If you don't have anything to say...

I was always taught that if you don’t have anything to say, don’t say anything. Something I usually fail horribly at.

But should that old etiquette be legislated?

Or, how about the more logical thing… if you don’t like what someone says online, don’t read it. Why should we draft new laws and modify old ones just so some thin-skinned pansies don’t get their ickle feewings huwt.

Anonymous Coward says:

Re: If you don't have anything to say...

if you don’t like what someone says online, don’t read it.

Hey, I think you’re on to something here. Let’s legislate this. If you don’t like what someone says about you online, then it was illegal to read it. Think we can buy a senator or two to get this tacked onto an orphanage donation budget bill?

Anonymous Coward says:

Re: Re:

“just gutless”

Some people have families to support and rent to pay. Criticizing the wrong person, who has connections to your boss, could end up causing you to lose your job and could make it difficult for you to find another job if you get fired (especially if these people have connections to people in high positions from multiple businesses/corporations). Not to mention, finding a job right now is tough. Many people simply can’t afford such risks.

Anonymous speech is important. Perhaps we can come up with some sort of community based effort to solve this problem. Maybe a kickstarter program that allocates extra supportive funding to anyone who rightfully speaks up and ends up wrongfully losing their job as a result. Or maybe a community based effort to actually employ such people to work.

Then again, our legal system will probably end up screwing that up to. They’ll end up fining the people for tons and tons of money.

The good news is that, if the person really can’t get employment, they can end up going on welfare and then taxpayers will bear the burden 😉

See, the filthy rich have it easy, GE doesn’t even pay any taxes and the rich mostly benefit from government established monopoly power that allows them to make a lot of money without innovating or doing much work.

The poor get their money from the government.

The middle class … well, they’re the ones that pay for all this.

Anonymous Coward says:

Re: Re: Re:

(and by community based effort, I mean a community based effort to support those that had their identities wrongfully exposed through court order. If I voluntarily criticize someone and I’m voluntarily not anonymous and I lose my job as a result, then no community effort there. If I am anonymous and a court orders that my identity be revealed and then I lose my job as a result, if the community finds that I was wronged and that I did nothing wrong, the community could help. The idea is to support rightful anonymity in the face of an oppressive governmental-industrial complex).
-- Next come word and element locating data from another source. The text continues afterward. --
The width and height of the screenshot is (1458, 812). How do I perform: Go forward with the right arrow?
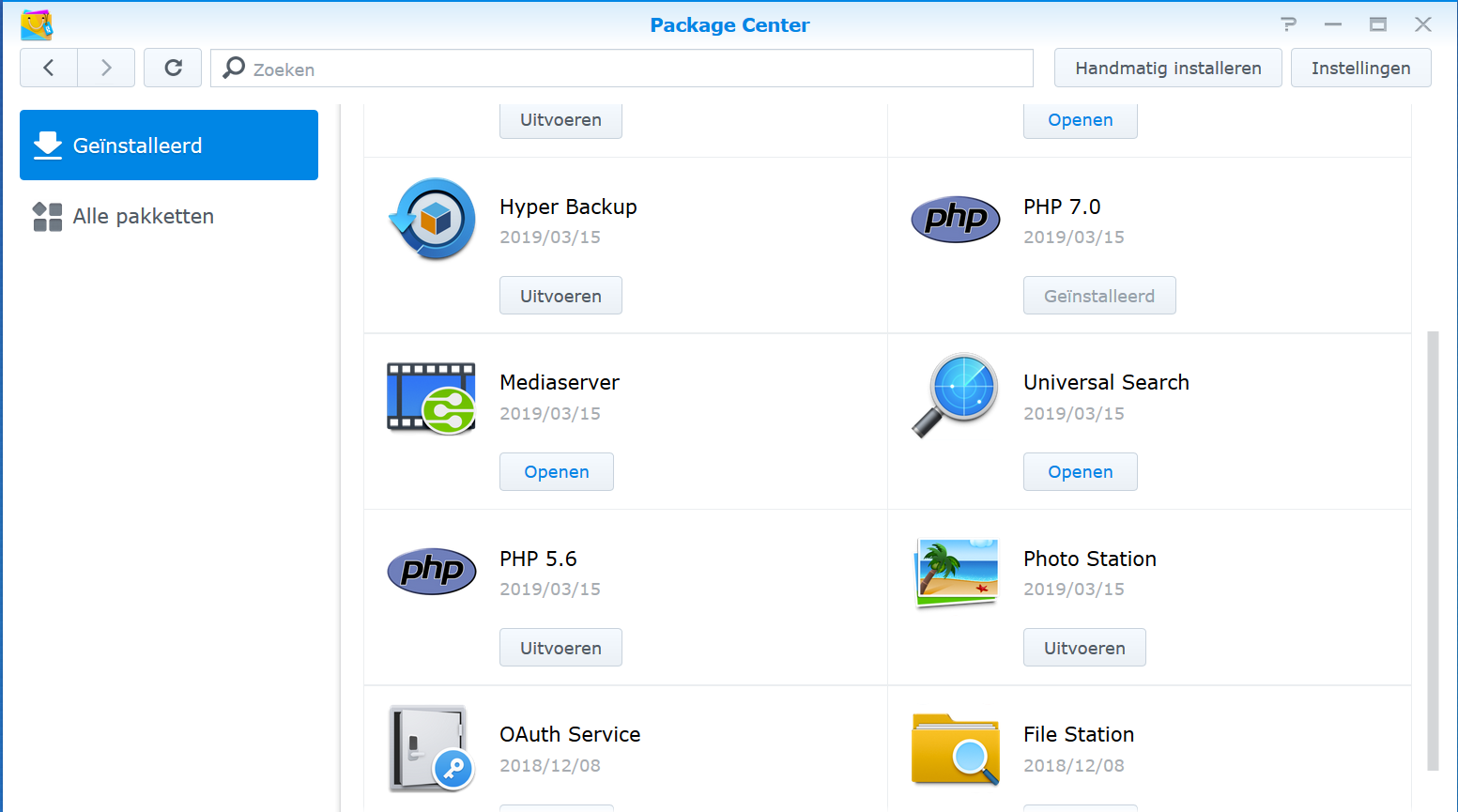106,68
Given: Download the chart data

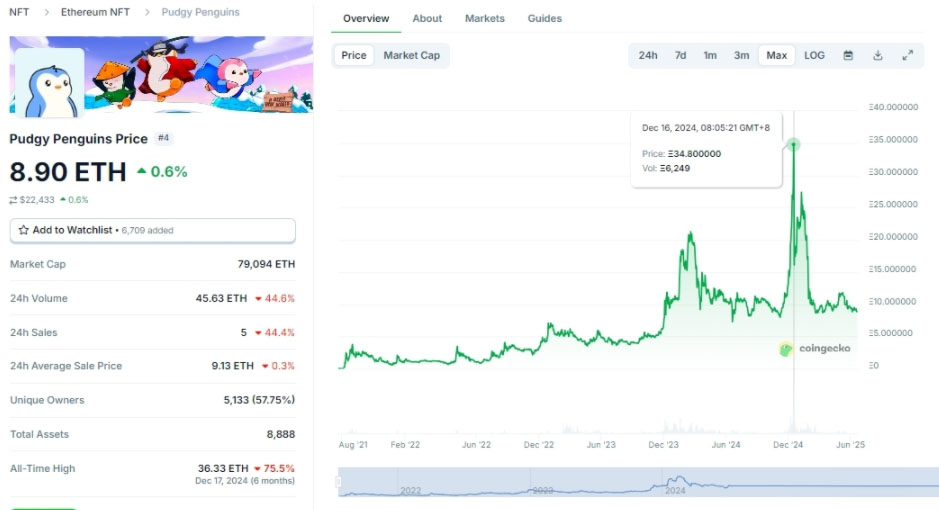Looking at the screenshot, I should pos(878,55).
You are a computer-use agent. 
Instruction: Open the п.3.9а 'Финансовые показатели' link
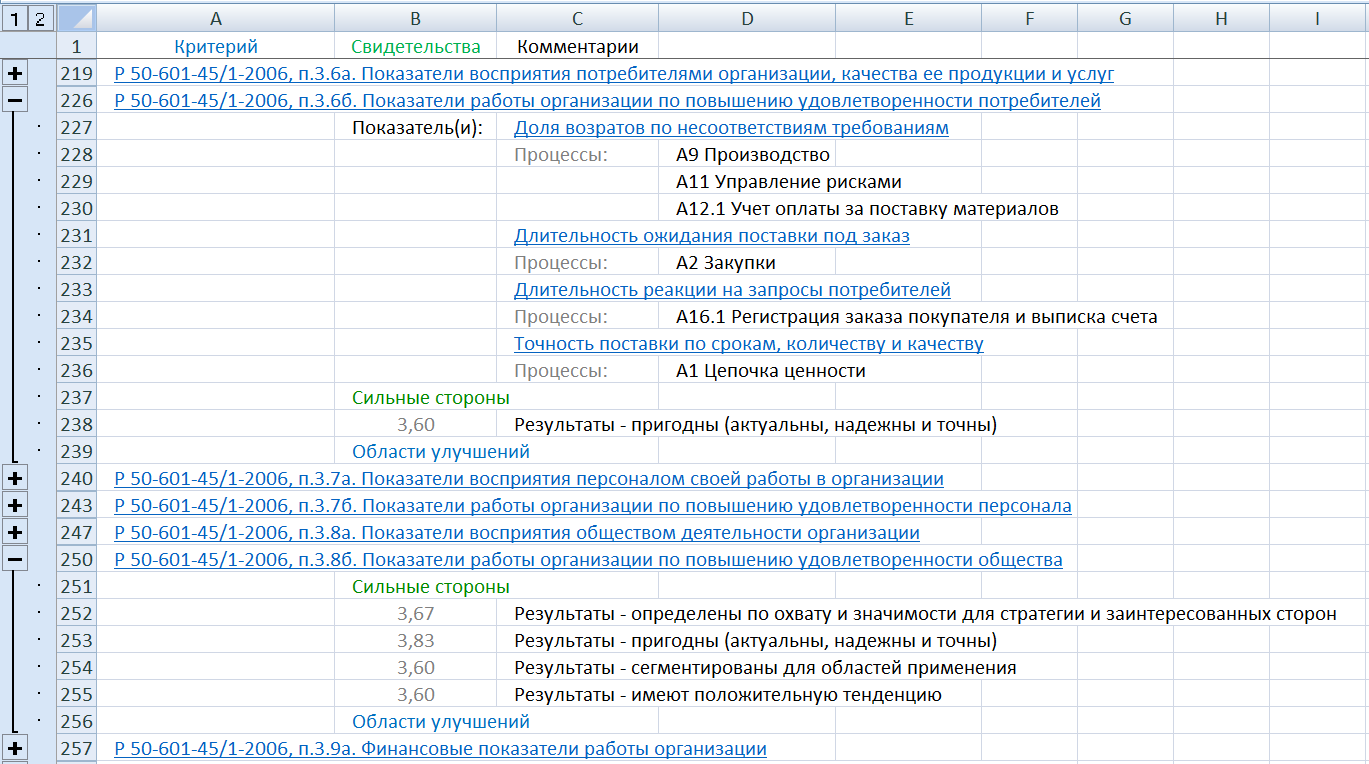click(x=440, y=749)
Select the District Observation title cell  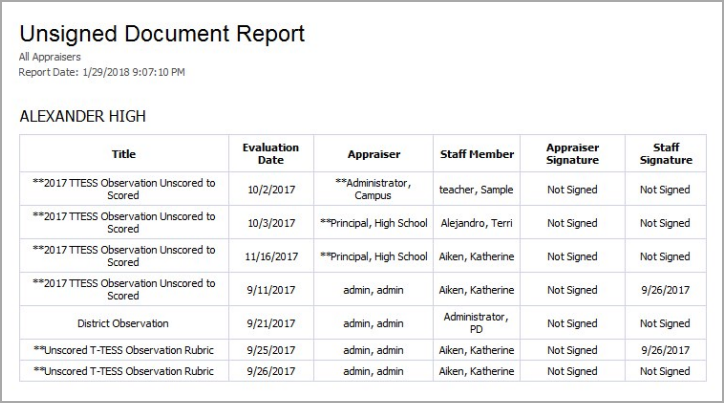coord(123,323)
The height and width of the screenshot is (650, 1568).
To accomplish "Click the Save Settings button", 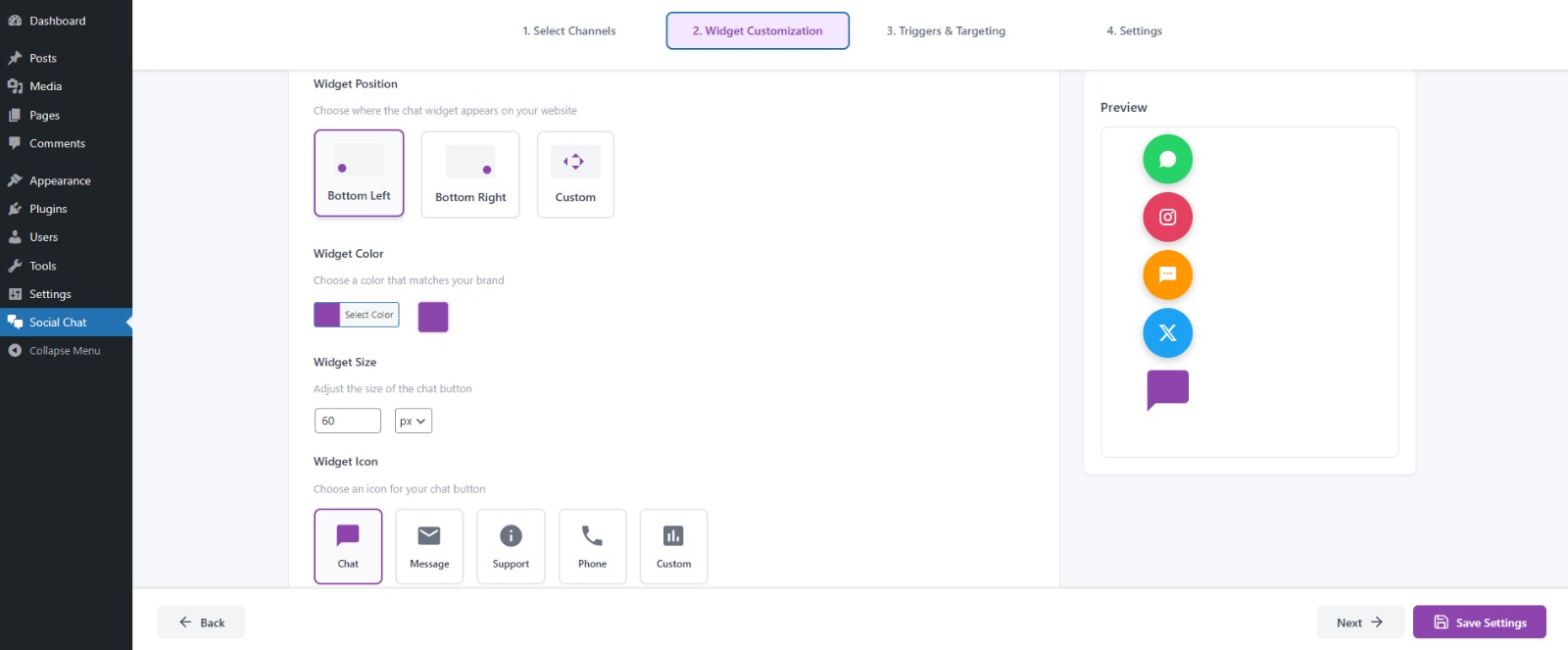I will (1479, 623).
Butcherer79 (profile) says:

Re: Re: Re:

I don’t get the point of saying something (critical or not) if the person you’re saying it to doesn’t know who it is. If you’ve got a problem with your boss, tell them, don’t live in misery. (Qualifying this, the UK has much stricter employment laws than the US, there has to be a reason, and a very good and provable reason, for firing somebody; unless you want an unfair dismissal case which can cost you a lifetime of salary in one hit)
You missed out on the working class, they are probably the ones paying for ‘all this’.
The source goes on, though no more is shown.